While it might be assumed that HIPAA, the main federal privacy law for healthcare information, ensures the privacy of individual health records, it does not cover “health information held by gyms, websites, banks, credit care companies, many health researchers, cosmetic medicine services, transit companies, fitness clubs, home testing laboratories, massage therapists, nutritional counselors, alterative medicine practitioners, disease advocacy groups or marketers of non-prescription health products and foods,” according to the report.
And some personal health records systems maintained by organizations that are not HIPAA-covered entities “may also become a source of unregulated health information for scoring,” it said.
One of the newer health scores, the Individual Health Risk Score, was developed pursuant to the Patient Protection and Affordable Care Act “to create a relative measure of predicted healthcare costs” for ACA enrollees to mitigate the effects of adverse selection and stabilize payments for plans insuring individuals and small groups.
So far, the 2012 federal rule creating the score limited its life to four years but “is silent about individuals seeing their health risk score,” the report said.
“The HHS rule took some care to protect the privacy and security of an individual's risk score,” the authors wrote. “Nevertheless, each individual in plans subject to risk adjustment will have his or her own health risk score.

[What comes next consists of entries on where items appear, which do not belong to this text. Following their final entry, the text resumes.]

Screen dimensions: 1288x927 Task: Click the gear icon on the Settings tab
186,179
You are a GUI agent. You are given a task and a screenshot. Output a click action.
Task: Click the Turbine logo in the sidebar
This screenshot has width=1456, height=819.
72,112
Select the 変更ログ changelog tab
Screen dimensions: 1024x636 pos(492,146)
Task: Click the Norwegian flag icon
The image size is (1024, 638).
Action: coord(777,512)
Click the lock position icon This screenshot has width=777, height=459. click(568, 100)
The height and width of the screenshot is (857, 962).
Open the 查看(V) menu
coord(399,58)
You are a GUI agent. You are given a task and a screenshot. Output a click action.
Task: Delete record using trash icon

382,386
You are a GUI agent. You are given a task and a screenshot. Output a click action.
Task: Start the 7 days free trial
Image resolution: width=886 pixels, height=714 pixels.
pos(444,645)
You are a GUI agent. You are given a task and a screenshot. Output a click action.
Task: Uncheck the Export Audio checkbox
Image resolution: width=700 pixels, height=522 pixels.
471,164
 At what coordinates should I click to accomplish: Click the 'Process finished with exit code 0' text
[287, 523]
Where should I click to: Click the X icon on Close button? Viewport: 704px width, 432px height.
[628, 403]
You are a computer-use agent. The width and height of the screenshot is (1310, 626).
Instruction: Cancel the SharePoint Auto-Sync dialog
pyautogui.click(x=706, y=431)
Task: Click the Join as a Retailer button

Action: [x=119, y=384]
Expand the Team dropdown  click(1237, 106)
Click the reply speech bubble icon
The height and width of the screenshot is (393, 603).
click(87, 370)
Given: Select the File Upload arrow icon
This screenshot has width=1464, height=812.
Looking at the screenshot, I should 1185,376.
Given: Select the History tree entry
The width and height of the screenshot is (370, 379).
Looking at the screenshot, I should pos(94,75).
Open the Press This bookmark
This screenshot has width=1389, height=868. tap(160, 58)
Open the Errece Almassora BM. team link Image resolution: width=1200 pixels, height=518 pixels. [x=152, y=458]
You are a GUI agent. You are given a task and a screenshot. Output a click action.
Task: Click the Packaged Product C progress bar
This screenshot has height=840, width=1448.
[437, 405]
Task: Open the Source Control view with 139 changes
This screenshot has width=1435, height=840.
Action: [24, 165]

It is possible to foresee that an employer or lender or someone else with power over an individual might coerce the individual into obtaining his or her score and disclosing it.”
Fair Isaac Corp., developer of the FICO score for credit reporting, launched in June 2011 a medication adherence score, which aims to enable a health plan or pharmacy to predict “a patient's propensity to adhere to a medication prescription plan” in the coming 12 months.
“By the end of 2011, FICO scored 2 (million) to 3 million patients” using factors that include employment, home ownership, living situations, age, gender, family size and asset information, such as auto ownership, the authors said. The report quotes a FICO statement that the score “will use a patient's prescription claims history when available and pull on other publicly available third-part data sources when no other information is present.”
Likely customers of these reports are drugmakers, who pay covered entities to send prescription refill reminders for drugs it sells. “If the manufacturer can identify those patients who are likely to refill prescriptions anyway, it can tell the intermediaries to send reminders only to those who have a low adherence score,” they said.
Several “frailty scores” are also in common use, including ones developed by the CMS and Johns Hopkins University. “The concern with any predictive score, particularly a frailty score, is that it can escape into the hands of third parties where it can be used outside of the original intent,” they said.